[Collected data entries]
────────
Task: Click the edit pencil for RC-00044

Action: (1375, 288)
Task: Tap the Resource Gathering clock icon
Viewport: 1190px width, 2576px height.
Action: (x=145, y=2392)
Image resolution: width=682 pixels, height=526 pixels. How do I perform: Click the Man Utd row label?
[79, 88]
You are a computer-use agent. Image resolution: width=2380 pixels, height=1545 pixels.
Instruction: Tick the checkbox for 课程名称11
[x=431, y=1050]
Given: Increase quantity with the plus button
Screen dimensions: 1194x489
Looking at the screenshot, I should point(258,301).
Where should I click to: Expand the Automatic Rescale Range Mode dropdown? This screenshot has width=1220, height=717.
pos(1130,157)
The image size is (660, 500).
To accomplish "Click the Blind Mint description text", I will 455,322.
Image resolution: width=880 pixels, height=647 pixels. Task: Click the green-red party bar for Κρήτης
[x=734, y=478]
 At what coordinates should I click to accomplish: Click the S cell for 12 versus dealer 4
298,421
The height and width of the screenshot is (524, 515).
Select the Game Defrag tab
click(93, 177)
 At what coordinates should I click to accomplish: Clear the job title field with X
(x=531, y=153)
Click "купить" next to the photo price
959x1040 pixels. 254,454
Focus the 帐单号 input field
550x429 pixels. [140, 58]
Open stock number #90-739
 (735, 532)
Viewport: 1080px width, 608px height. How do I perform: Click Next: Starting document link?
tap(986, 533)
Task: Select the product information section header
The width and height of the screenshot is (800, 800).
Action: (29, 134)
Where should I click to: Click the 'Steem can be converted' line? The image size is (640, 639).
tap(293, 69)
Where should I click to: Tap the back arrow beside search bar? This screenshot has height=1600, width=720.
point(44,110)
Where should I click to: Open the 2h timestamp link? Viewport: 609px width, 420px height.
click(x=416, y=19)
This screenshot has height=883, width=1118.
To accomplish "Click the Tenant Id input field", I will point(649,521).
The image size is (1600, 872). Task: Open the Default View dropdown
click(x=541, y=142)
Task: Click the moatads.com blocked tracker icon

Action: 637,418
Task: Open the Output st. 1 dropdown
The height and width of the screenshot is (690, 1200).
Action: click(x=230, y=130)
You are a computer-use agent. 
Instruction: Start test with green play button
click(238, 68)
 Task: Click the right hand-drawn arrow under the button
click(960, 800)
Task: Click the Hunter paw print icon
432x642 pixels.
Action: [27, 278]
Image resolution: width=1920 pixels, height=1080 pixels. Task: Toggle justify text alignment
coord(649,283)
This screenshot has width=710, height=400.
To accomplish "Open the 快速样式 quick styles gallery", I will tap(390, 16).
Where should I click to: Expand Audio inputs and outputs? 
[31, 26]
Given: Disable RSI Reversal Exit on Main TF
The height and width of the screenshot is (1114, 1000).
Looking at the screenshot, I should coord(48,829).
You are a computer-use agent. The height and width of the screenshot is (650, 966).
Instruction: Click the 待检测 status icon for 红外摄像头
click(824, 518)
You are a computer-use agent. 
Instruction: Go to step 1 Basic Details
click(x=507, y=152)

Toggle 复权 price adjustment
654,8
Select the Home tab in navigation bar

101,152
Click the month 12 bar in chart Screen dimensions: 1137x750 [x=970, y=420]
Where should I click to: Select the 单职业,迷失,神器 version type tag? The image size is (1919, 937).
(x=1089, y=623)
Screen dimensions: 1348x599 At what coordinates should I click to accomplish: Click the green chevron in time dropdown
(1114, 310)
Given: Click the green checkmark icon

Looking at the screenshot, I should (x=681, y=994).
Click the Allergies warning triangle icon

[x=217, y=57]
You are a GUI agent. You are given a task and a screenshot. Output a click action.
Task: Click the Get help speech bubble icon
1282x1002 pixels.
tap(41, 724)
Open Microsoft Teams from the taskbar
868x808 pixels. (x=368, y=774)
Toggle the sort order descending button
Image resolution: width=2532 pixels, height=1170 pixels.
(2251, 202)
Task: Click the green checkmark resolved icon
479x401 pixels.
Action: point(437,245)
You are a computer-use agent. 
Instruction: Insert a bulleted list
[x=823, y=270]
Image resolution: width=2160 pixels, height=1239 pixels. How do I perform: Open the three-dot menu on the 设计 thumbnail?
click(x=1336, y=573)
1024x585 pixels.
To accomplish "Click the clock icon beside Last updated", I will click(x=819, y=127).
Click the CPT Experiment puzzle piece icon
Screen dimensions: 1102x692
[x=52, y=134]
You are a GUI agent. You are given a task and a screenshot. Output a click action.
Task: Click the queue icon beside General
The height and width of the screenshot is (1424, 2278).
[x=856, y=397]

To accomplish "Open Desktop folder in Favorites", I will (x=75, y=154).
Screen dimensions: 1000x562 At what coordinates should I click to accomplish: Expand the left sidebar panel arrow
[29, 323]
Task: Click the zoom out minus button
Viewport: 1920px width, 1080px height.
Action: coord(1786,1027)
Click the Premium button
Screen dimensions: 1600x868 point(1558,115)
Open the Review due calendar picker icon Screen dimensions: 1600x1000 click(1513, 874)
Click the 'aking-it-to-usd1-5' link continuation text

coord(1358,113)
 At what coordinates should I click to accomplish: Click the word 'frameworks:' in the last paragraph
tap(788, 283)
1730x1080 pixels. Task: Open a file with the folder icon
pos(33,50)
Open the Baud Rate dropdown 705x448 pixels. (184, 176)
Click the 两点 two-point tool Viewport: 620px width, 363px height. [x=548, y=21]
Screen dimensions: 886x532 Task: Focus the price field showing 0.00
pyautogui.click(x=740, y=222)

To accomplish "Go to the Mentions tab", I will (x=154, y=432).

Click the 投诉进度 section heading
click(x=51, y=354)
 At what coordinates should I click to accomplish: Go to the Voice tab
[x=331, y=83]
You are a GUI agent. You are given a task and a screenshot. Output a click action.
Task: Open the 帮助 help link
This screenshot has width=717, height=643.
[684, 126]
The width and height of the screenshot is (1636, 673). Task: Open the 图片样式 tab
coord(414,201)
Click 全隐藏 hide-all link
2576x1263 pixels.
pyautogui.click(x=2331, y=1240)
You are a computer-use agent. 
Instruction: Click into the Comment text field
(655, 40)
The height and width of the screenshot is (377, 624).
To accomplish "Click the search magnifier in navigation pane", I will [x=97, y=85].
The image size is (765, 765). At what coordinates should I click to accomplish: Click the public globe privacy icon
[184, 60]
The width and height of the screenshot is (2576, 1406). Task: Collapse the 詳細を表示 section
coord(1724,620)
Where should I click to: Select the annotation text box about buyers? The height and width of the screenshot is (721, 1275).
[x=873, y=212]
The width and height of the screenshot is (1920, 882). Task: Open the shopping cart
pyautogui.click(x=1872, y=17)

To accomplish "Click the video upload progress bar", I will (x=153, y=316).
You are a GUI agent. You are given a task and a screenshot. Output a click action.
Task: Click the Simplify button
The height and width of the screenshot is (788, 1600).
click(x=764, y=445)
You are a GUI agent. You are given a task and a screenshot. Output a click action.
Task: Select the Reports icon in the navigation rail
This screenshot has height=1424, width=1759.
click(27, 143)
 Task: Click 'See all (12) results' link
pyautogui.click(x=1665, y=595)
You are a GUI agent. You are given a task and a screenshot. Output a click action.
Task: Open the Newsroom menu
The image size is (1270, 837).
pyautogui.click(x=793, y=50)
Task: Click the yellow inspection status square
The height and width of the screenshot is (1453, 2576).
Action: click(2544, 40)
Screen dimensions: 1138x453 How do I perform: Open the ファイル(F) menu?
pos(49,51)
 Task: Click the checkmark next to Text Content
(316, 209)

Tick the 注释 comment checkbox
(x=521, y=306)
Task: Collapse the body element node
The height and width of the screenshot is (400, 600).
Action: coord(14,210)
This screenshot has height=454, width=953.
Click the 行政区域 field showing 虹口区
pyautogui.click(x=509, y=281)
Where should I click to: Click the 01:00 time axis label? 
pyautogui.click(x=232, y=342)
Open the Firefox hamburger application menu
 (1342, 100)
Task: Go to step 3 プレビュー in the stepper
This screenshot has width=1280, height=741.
────────
> **Given exercise**
Copy the records from the line with "Given: Click the green checkmark icon" up to and including the line with "[x=823, y=270]", swapping in "blue checkmark" for "green checkmark" and keeping everything else the same.

> **Correct result**
Given: Click the blue checkmark icon

Looking at the screenshot, I should (x=681, y=994).
Click the Allergies warning triangle icon

[x=217, y=57]
You are a GUI agent. You are given a task and a screenshot. Output a click action.
Task: Click the Get help speech bubble icon
1282x1002 pixels.
tap(41, 724)
Open Microsoft Teams from the taskbar
868x808 pixels. (x=368, y=774)
Toggle the sort order descending button
Image resolution: width=2532 pixels, height=1170 pixels.
(2251, 202)
Task: Click the blue checkmark resolved icon
479x401 pixels.
Action: point(437,245)
You are a computer-use agent. 
Instruction: Insert a bulleted list
[x=823, y=270]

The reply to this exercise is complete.